*SOURCE MATERIAL:*

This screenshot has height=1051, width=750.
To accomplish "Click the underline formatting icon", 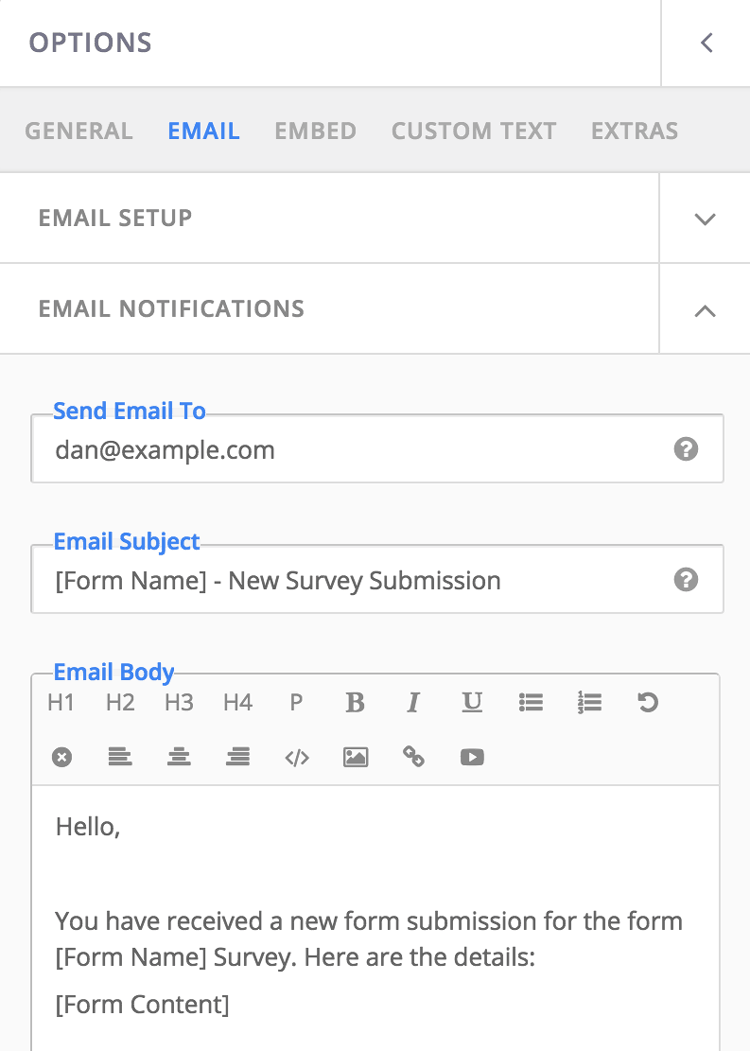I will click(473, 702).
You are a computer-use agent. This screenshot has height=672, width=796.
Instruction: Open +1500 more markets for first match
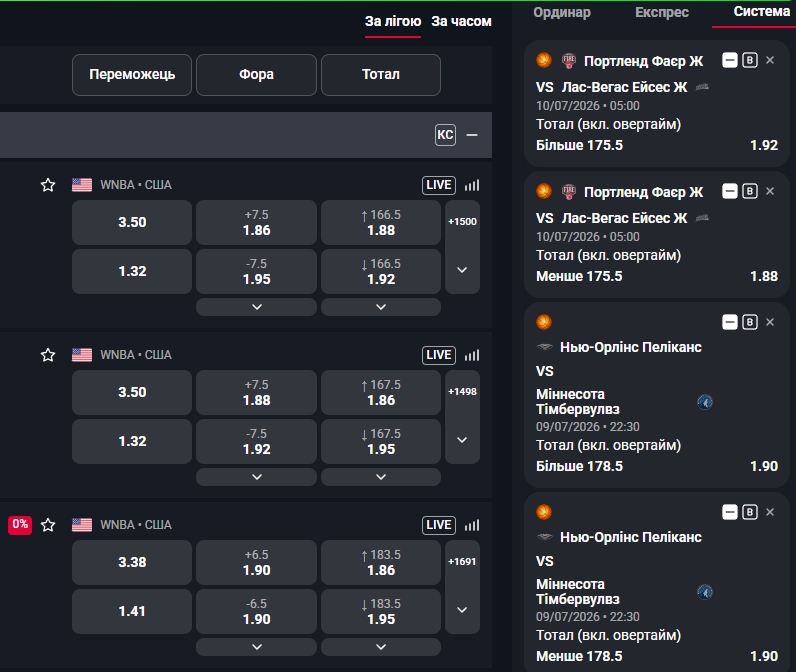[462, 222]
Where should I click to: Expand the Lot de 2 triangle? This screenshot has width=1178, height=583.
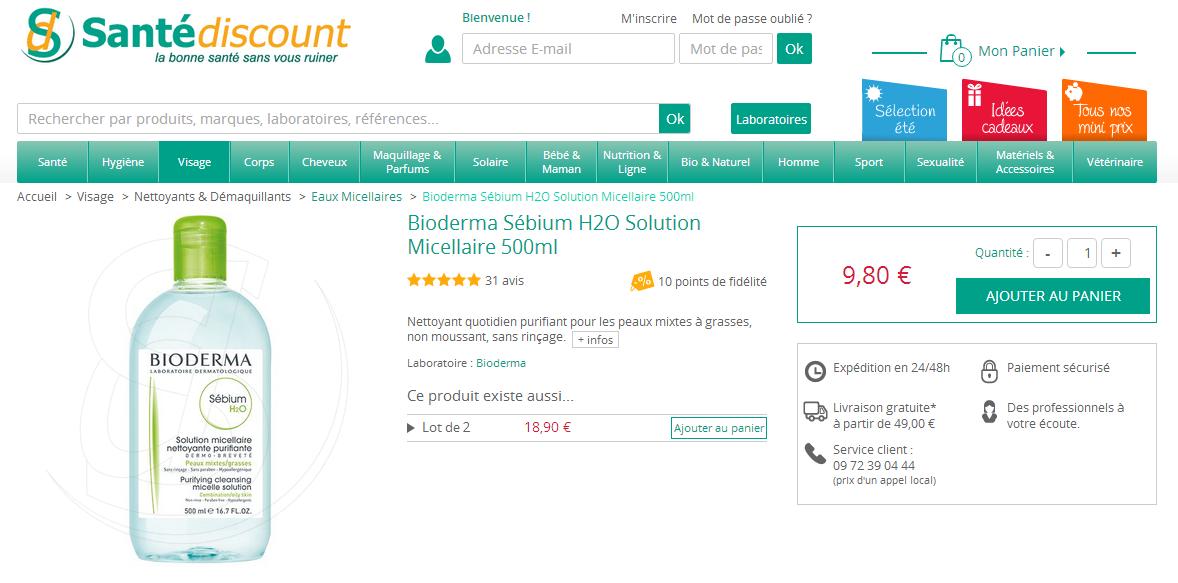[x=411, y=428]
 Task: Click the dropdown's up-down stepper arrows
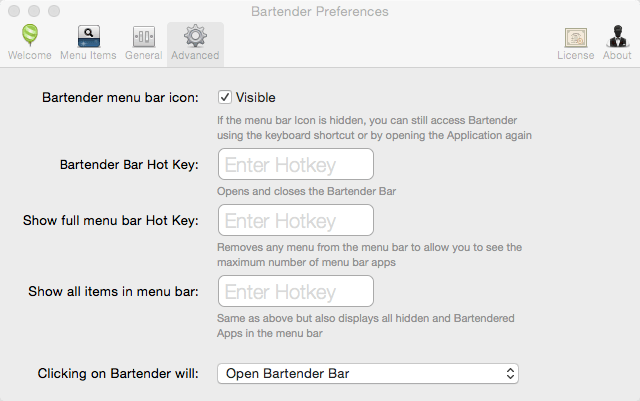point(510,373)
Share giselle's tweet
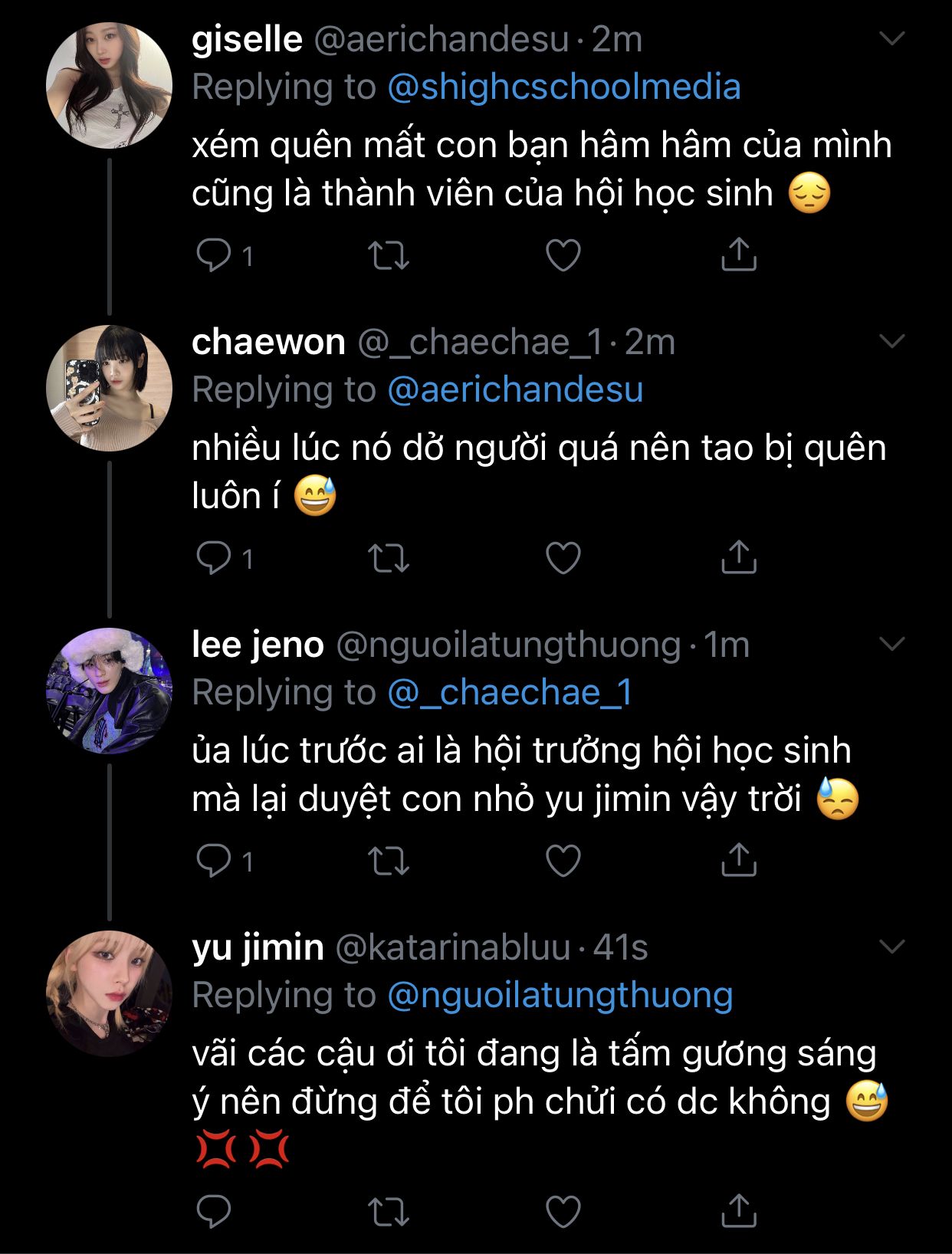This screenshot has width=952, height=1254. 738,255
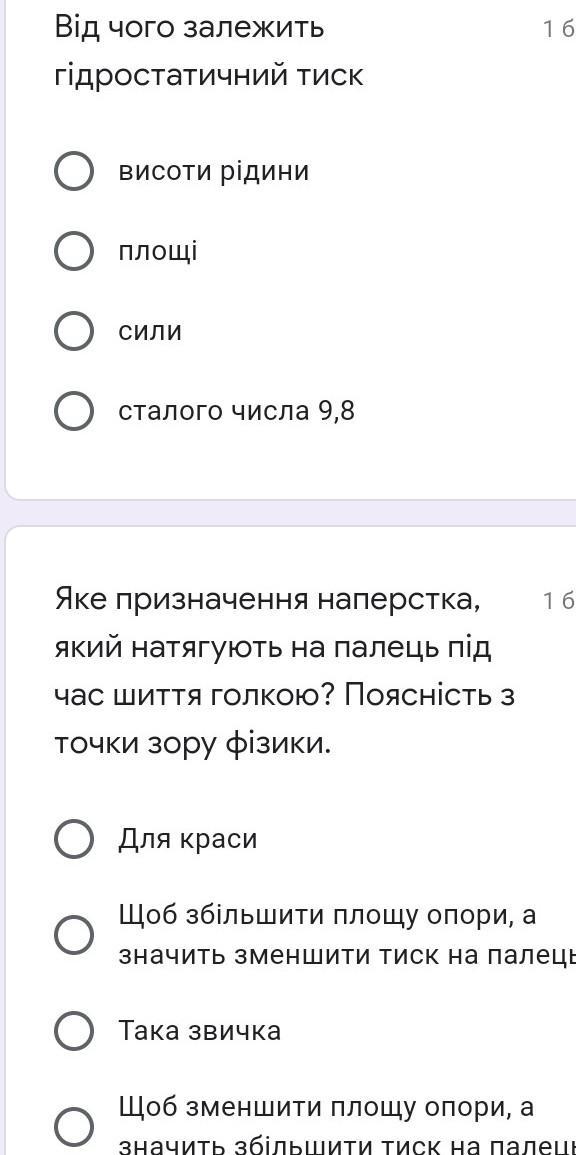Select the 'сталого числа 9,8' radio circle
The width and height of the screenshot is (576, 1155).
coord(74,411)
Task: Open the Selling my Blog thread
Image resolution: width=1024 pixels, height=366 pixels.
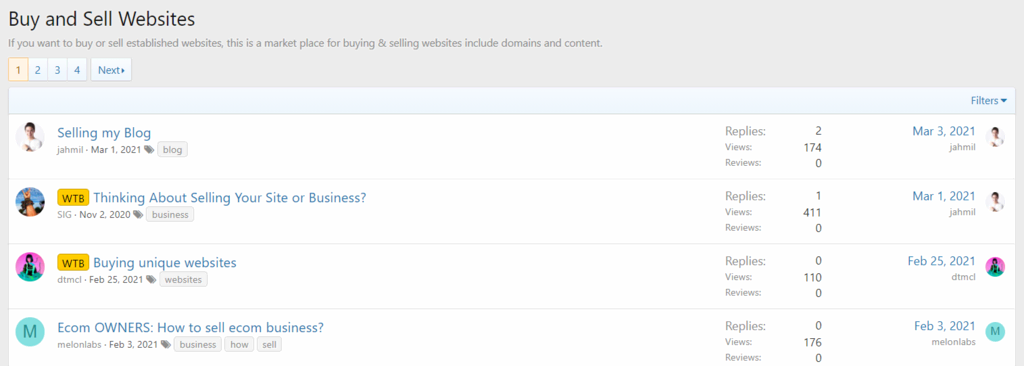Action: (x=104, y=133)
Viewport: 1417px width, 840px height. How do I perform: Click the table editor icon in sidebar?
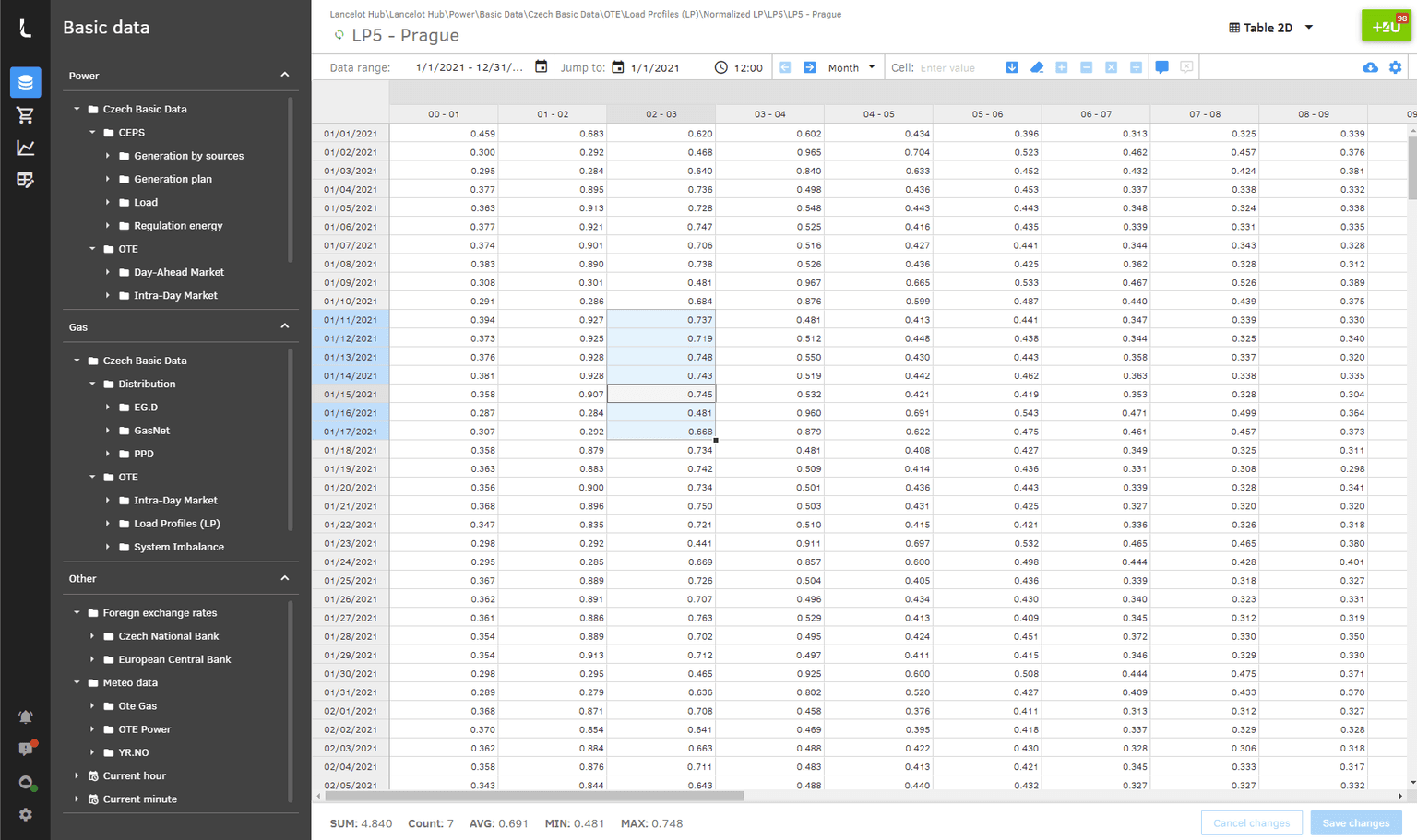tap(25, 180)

*DIRECTIONS FOR THIS TASK:* Using the listing above, set down exactly each line from the one containing "Viewport: 1417px width, 840px" through the final line, and leave out pictures.

*TASK ANSWER:*
Viewport: 1417px width, 840px height. How do I perform: Click the table editor icon in sidebar?
tap(25, 180)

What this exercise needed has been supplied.